Task to carry out:
According to the Platform Engineer job posting, which tool must applicants have strong hands-on experience with for container orchestration and workload management?

Given passage:
□ □ □
Platform Engineer II/III

Zone 5 Technologies

About The Position

At Zone 5 Technologies, we're redefining what's possible in unmanned aircraft systems. Our team of engineers and innovators is developing cutting-edge autonomous solutions that push the boundaries of UAS technology - solving complex challenges that matter. We're building the future of UAS capabilities, and we're looking for exceptional talent to join us. If you're driven by hard problems, energized by rapid innovation, and ready to make an impact on next-generation flight systems, you belong here. We are seeking a Platform Engineer to architect and operate scalable compute infrastructure that powers our autonomous vehicle simulation and testing framework. You will build elastic compute systems across AWS and on-premises clusters, enabling engineering teams to rapidly iterate on autonomy algorithms through massive parallel simulation workloads.

Requirements

Bachelor's in Computer Science, Software Engineering, or related technical field – equivalent industry experience also welcome
2-5+ years of experience in platform engineering, DevOps, SRE, or cloud infrastructure roles
Strong hands-on experience with Kubernetes for container orchestration and workload management
Experience with cloud computing platforms and services (compute, storage, networking)
Deep understanding of Linux system administration and troubleshooting
Strong networking fundamentals including TCP/IP, routing, DNS, VPNs, and security
Understanding of infrastructure as code principles and configuration management
Proficiency in scripting and automation (Python, Bash, or similar)
□ □ □
Provided material:
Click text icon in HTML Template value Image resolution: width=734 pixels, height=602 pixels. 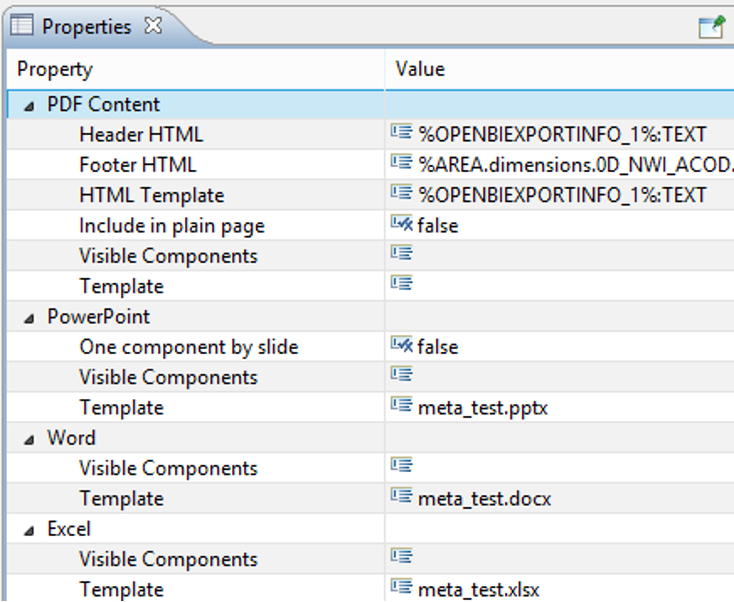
□ □ □
Exercise response:
Kubernetes